高效除磷工程菌Pseudomonas putida GM6-PPK1的构建及其除磷能力研究

ppk1 基因编码的多聚磷酸盐激酶主要负责多聚磷酸盐的合成,其表达量的高低直接决定聚磷菌的聚 P 能力的强弱.Pseudomonas putida GM6 是从 EBPR 好氧池活性污泥中分离获得的一株具有聚 P 能力的菌株,该菌株含有两个编码多聚磷酸盐激酶的基因(ppk1 和 ppk2).通过 PCR 从高效聚磷菌株总 DNA 中扩增得到了 ppk1 及其启动子,并定向克隆到 pBBRMCS-5 载体上,构建了重组质粒 pMEPE-PPK,在辅助质粒 pRK2013 的帮助下,通过三亲接合将 pMEPE-PPK 转移到原始菌株 GM6 中,获得的工程菌 P. putida GM6-PPK1.GM6-PPK1 除 P 能力较原始菌株 GM6 和对照菌株 GM6-P5 提高了 54%,生长能力较原始菌株也有一定增强.通过模拟 EBPR 工艺,发现 GM6-PPK1 在厌氧/好氧交替的环境条件下强化表达不但提高了菌体好氧段的吸 P 能力,而且厌氧段 P 的释放和 PHA 的合成较之原始菌株也有显著增加.

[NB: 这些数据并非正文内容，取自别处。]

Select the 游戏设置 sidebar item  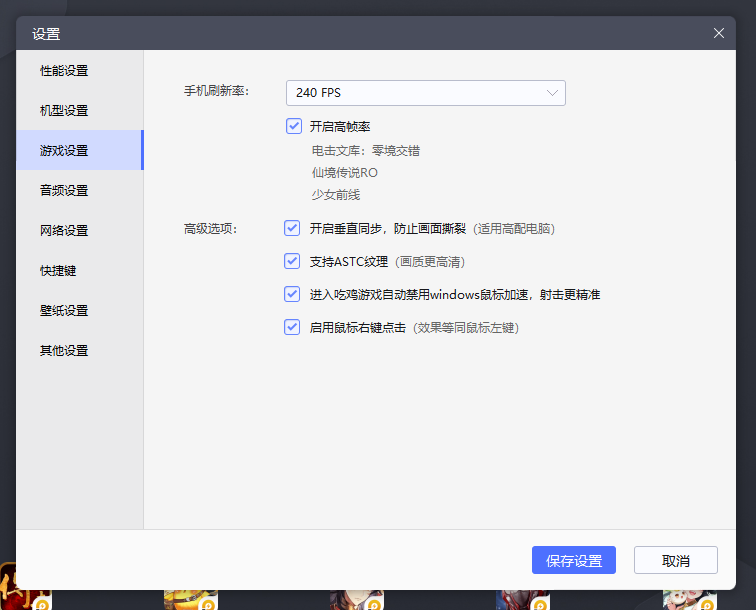click(64, 151)
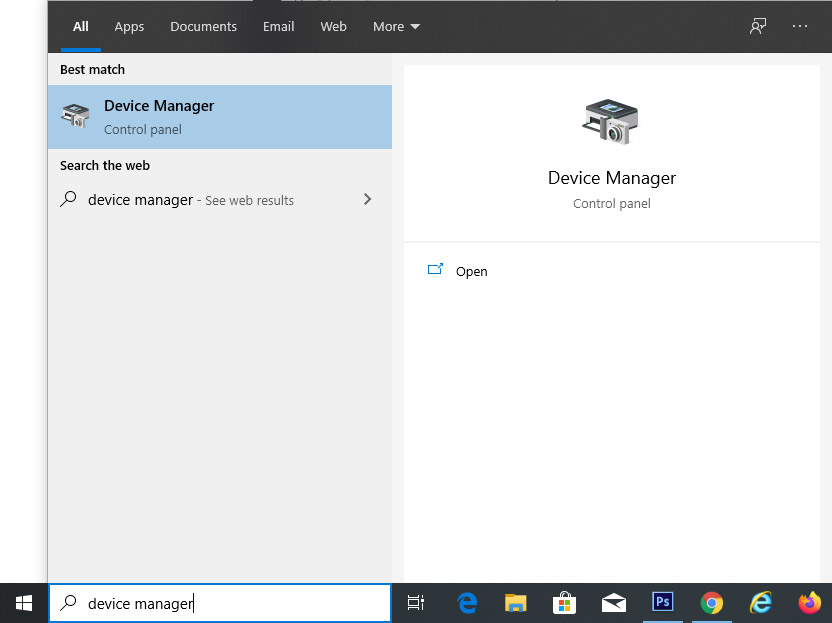This screenshot has height=623, width=832.
Task: Launch Microsoft Edge from the taskbar
Action: pyautogui.click(x=467, y=603)
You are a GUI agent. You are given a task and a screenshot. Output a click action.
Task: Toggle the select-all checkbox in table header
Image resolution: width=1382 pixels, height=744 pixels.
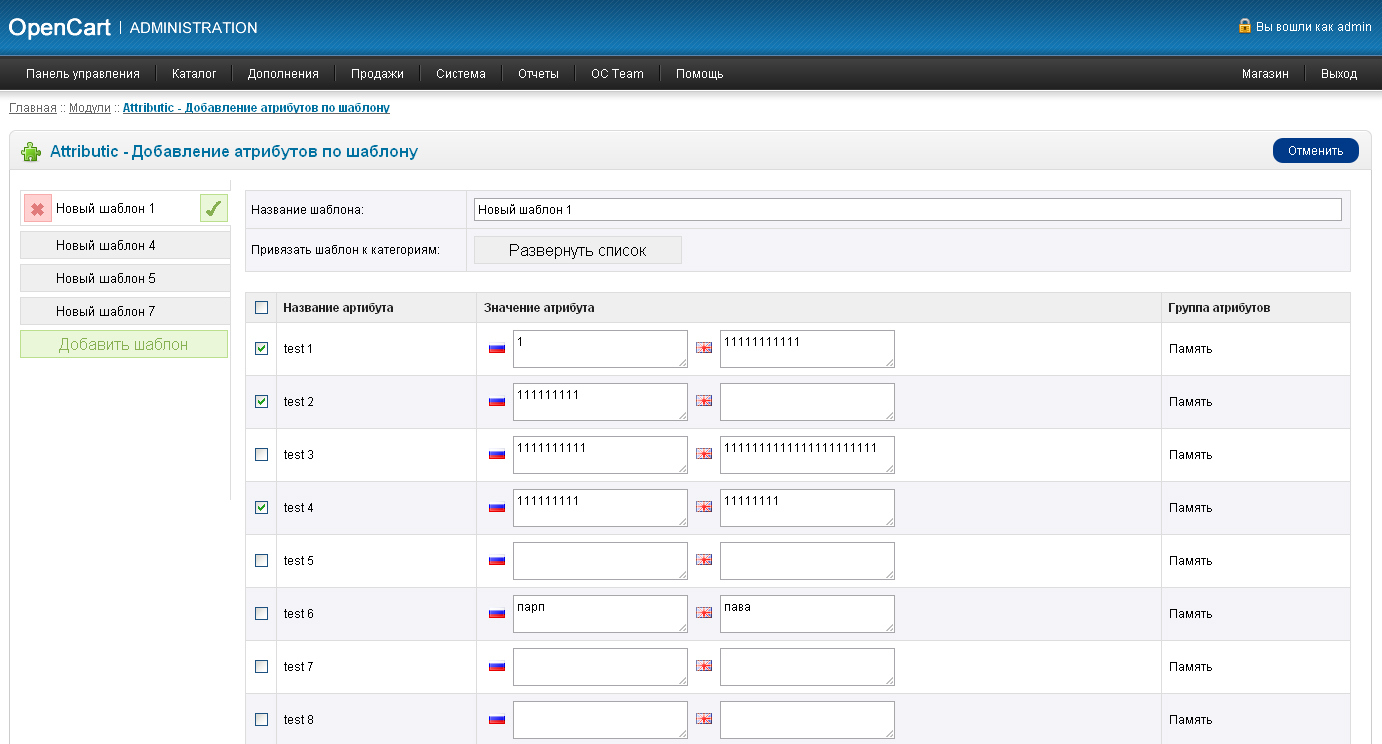262,308
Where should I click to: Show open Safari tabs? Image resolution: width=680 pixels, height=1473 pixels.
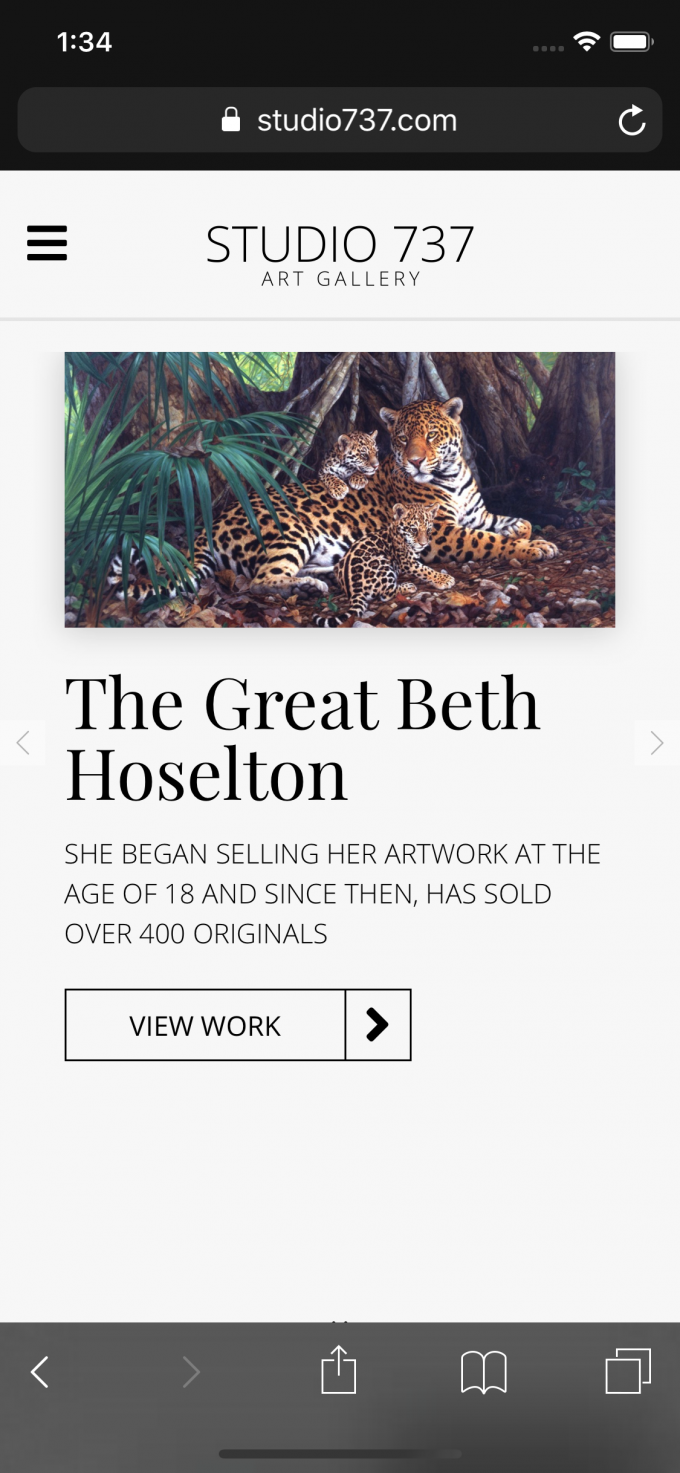(x=628, y=1370)
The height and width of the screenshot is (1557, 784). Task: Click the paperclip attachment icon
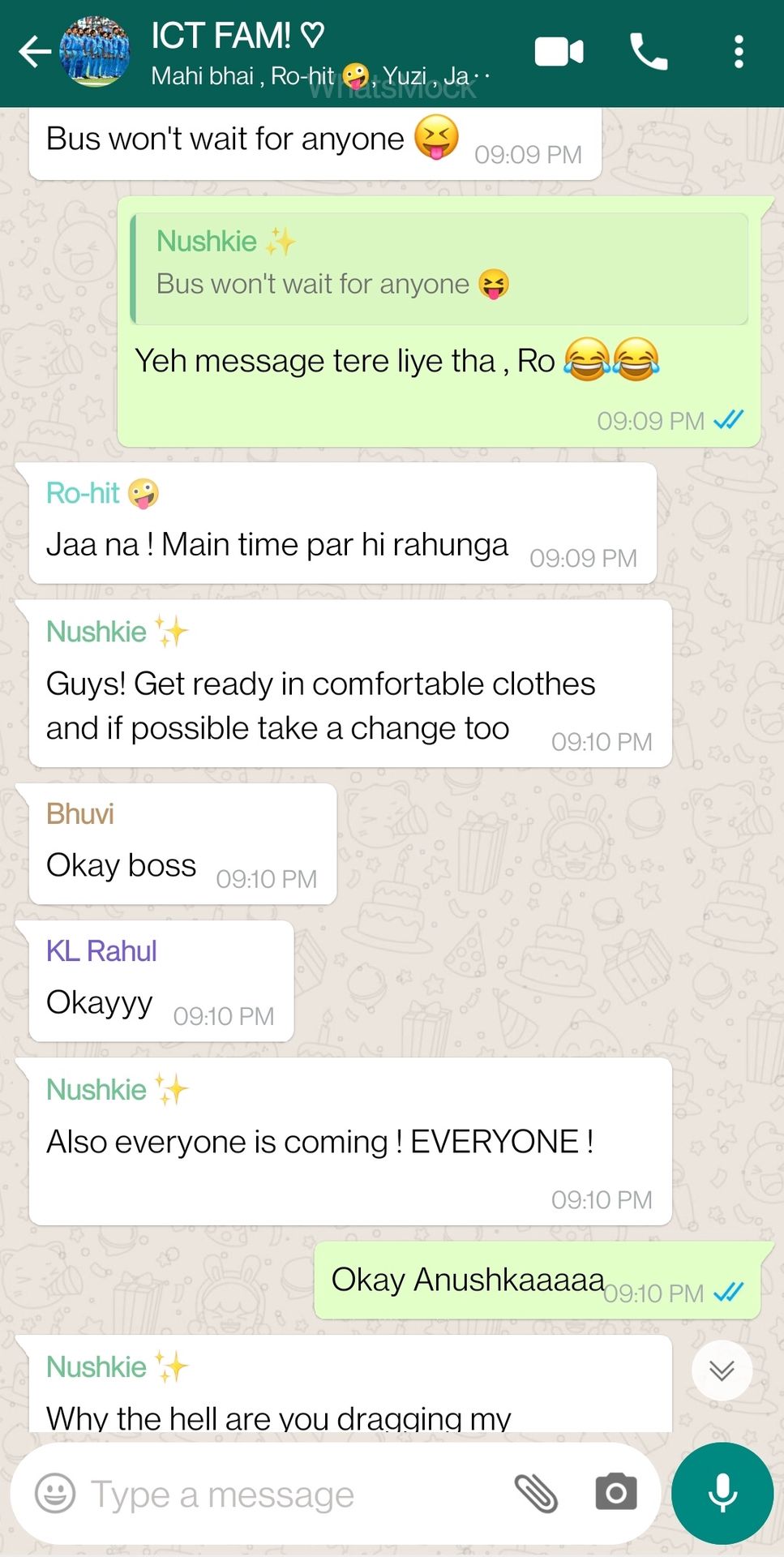coord(536,1493)
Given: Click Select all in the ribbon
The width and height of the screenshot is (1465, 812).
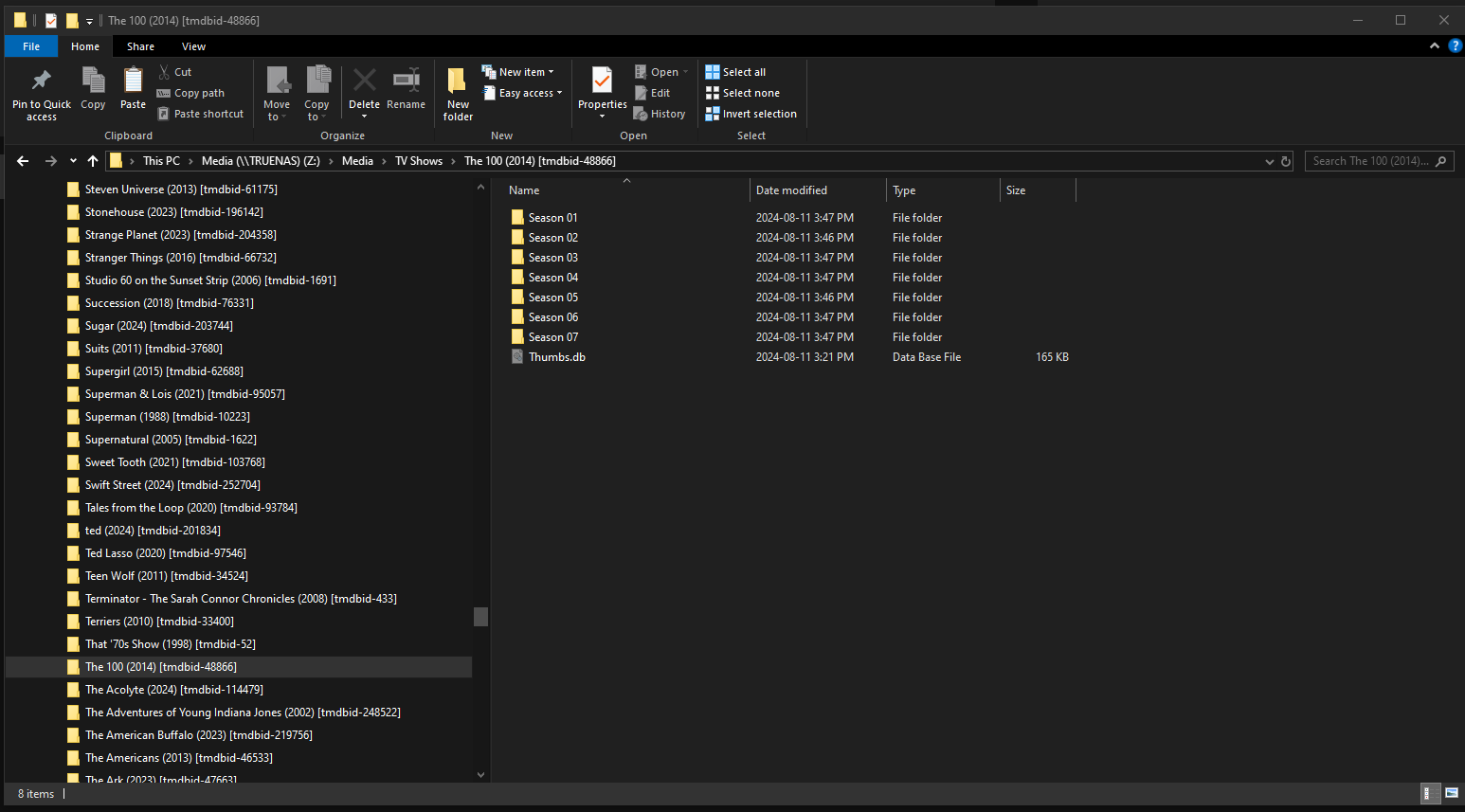Looking at the screenshot, I should click(735, 72).
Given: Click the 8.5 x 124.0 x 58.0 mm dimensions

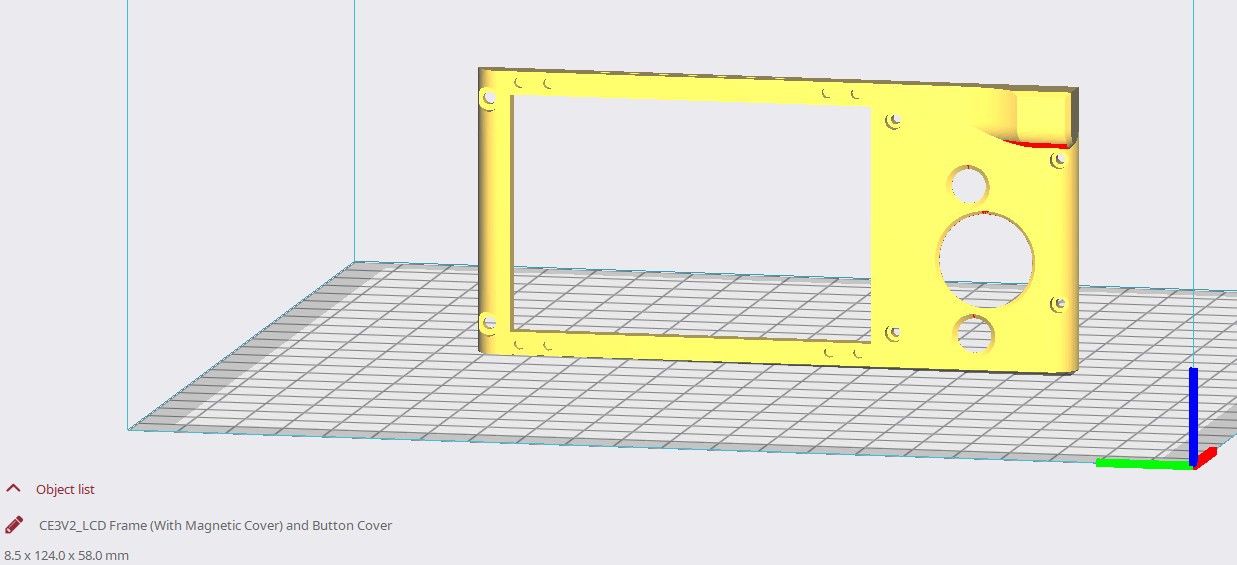Looking at the screenshot, I should [66, 555].
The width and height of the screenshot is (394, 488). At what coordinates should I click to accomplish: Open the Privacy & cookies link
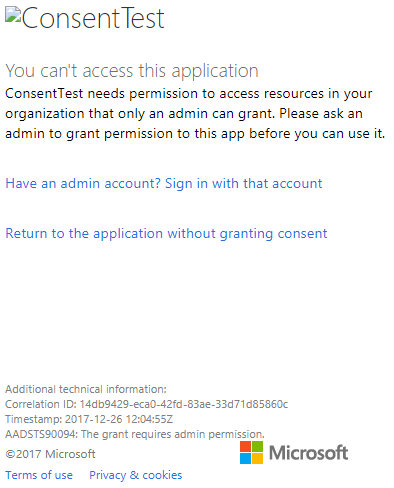coord(136,475)
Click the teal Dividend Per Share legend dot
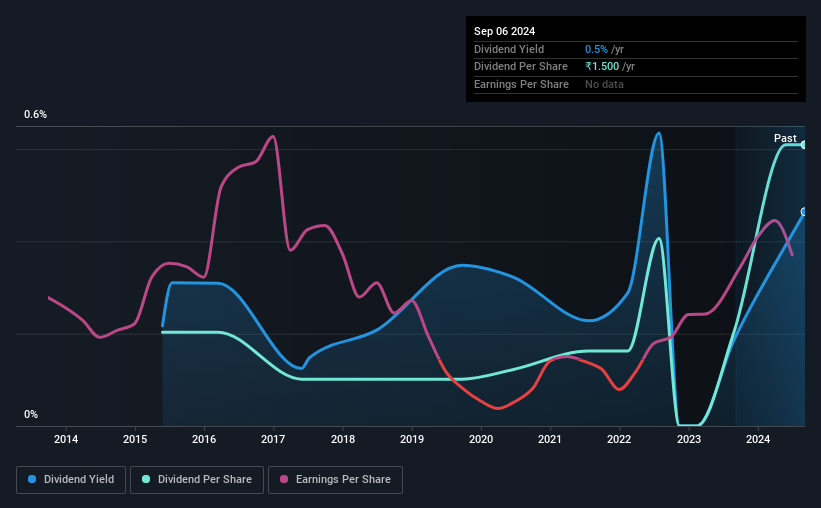This screenshot has width=821, height=508. [146, 479]
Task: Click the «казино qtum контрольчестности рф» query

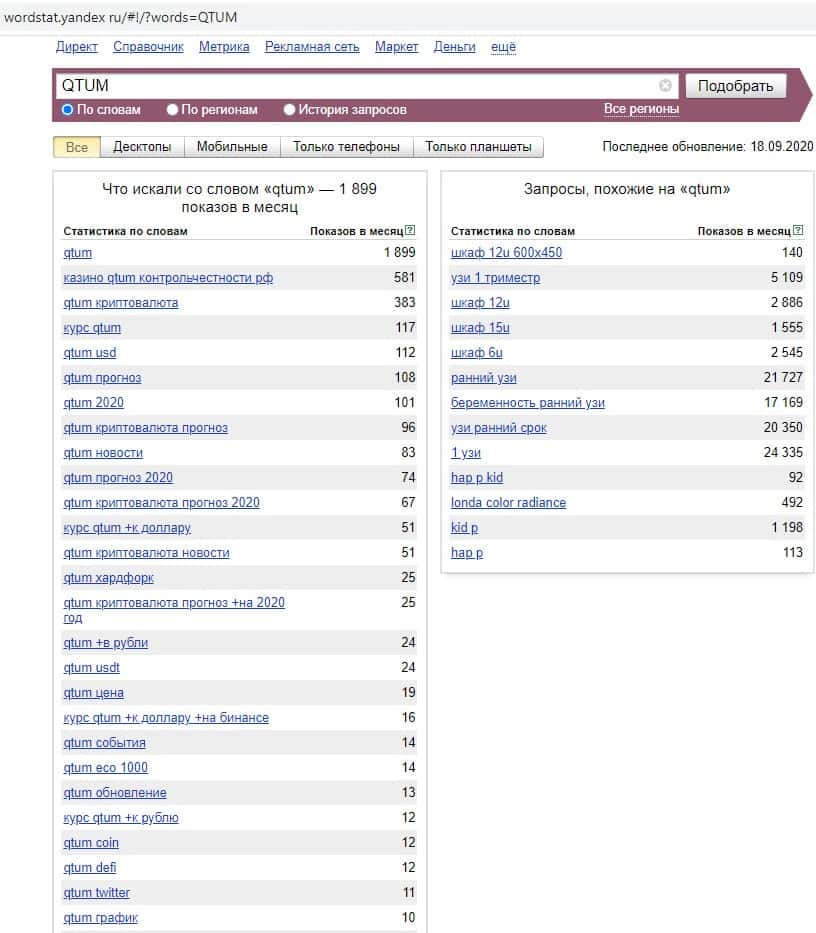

Enhancement of phosphorus removal by overexpression of polyphosphate kinase 1 in Pseudomonas putida GM6

The Polyphosphate kinase responsible for poly-phosphate (polyP) synthesis is encoded by ppkl, the phosphate accumulating capacity of PAOs has a positive correlation with its ppkl gene expression level. Pseudomonas putida GM6 is an efficient phosphate accumulating strain isolated from EBPR system in the activated sludge aerobic pond, and ppk1 was cloned and characterized from GM6 previously. ppk1 gene and its promoter were amplified from the genomic DNA of GM6 by PCR. Recombinant plasmids pMEPE-PPK was constructed by ligating ppk1 gene and its promoter into broad host vector pBBRMCS-5. With the help of plasmid pRK2013, pMEPE-PPK was transferred into the strain GM6 to construct GM6-PPK1. The polyphosphate removal ability of GM6-PPK1 was increased by 54% compared with strain GM6 and its growth was also enhanced. In order to stimulate the SBR technique, the strains were grown under anaerobic and aerobic conditions. Results showed that GM6-ppk1 has stronger phosphate absorption ability in aerobic condition and it releases more phosphate and syntheses more PHA in anaerobic condition.